── Stored records
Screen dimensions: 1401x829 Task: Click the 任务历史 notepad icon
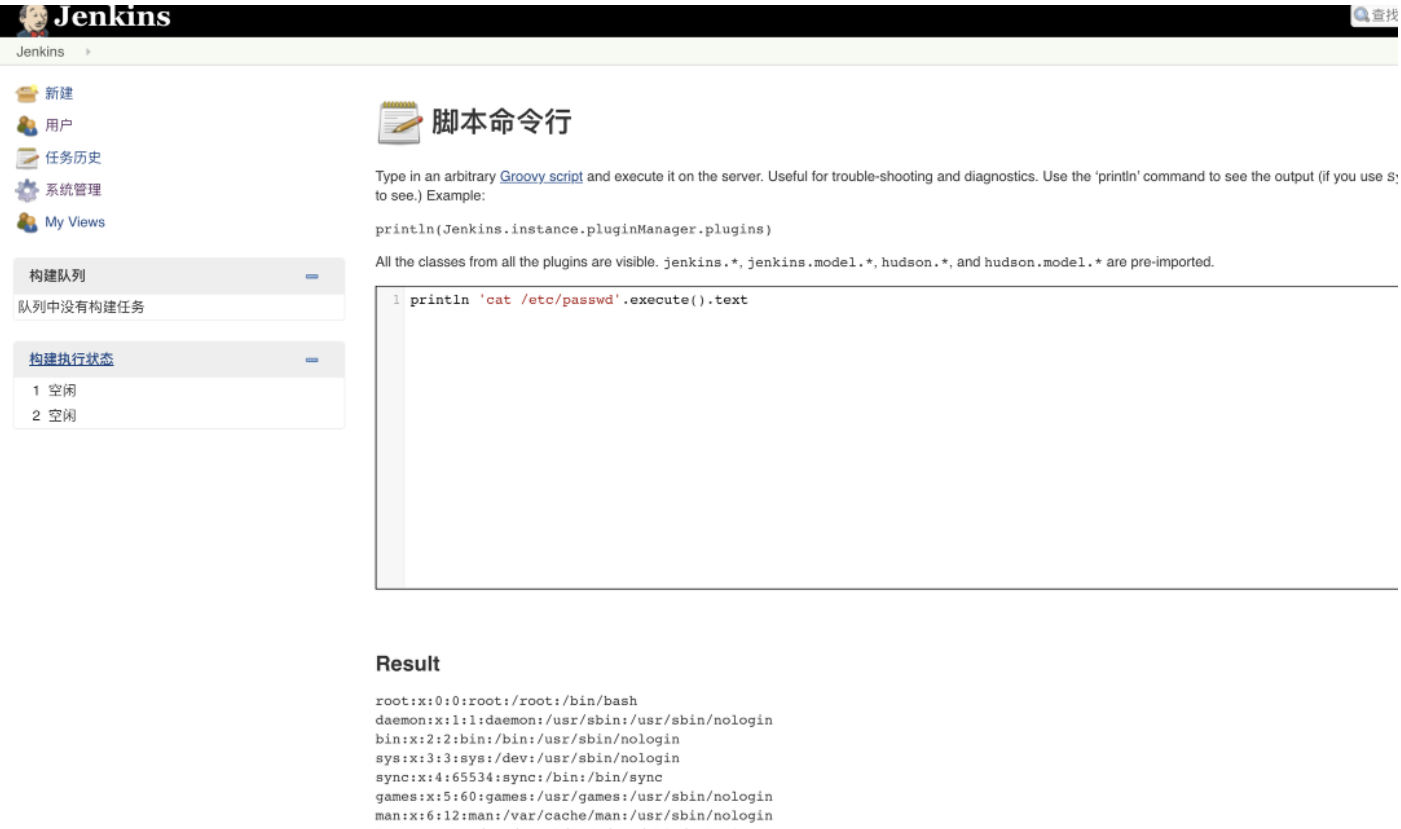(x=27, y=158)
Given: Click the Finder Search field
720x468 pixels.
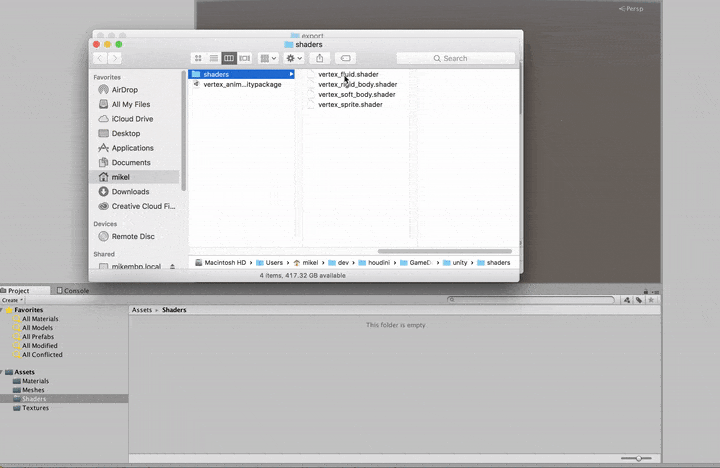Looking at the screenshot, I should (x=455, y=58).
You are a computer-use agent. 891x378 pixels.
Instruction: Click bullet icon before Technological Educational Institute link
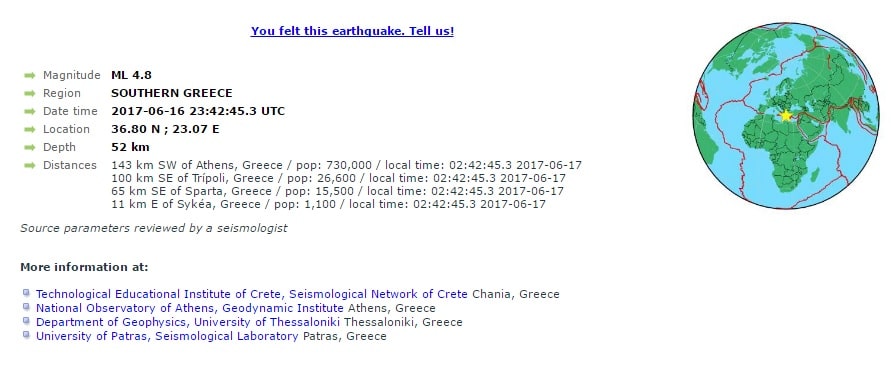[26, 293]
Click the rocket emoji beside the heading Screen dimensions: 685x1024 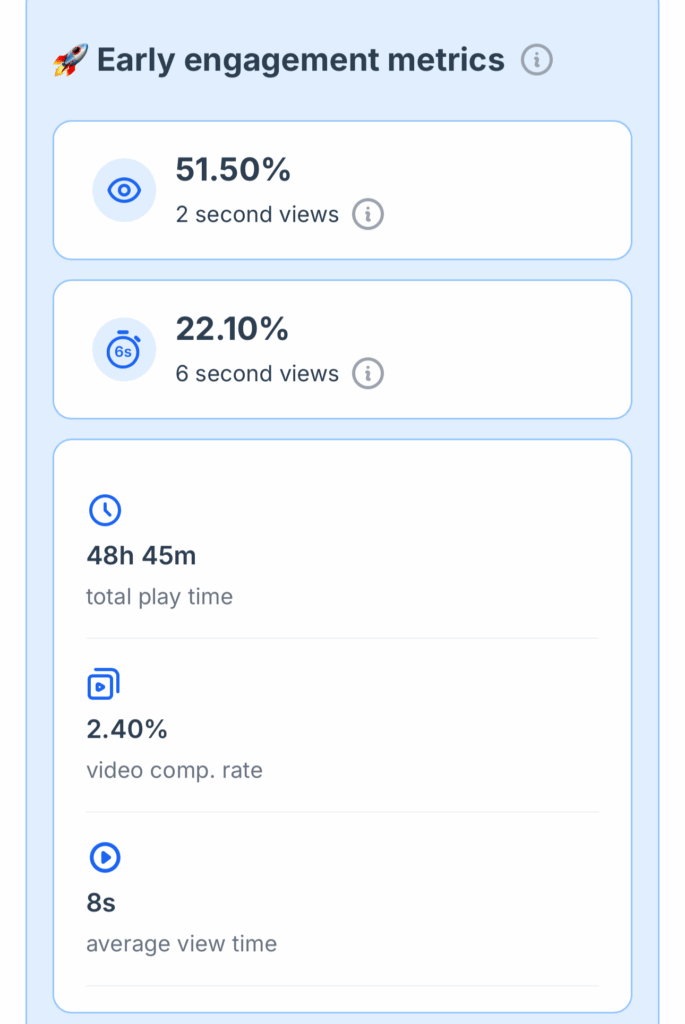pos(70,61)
────
── Stored records
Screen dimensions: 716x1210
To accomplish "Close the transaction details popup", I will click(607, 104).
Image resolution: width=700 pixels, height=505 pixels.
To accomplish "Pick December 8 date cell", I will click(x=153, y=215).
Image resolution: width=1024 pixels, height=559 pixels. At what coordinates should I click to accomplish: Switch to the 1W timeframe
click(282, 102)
────
Written task —
Give back everything from the line with "Image resolution: width=700" down to the line with "click(282, 102)", changing "Image resolution" to "Screen size" throughout and leaving the rest of those lines as they are.

Answer to this exercise —
Screen size: width=700 pixels, height=505 pixels.
To accomplish "Pick December 8 date cell", I will click(x=153, y=215).
Screen size: width=1024 pixels, height=559 pixels. At what coordinates should I click to accomplish: Switch to the 1W timeframe
click(282, 102)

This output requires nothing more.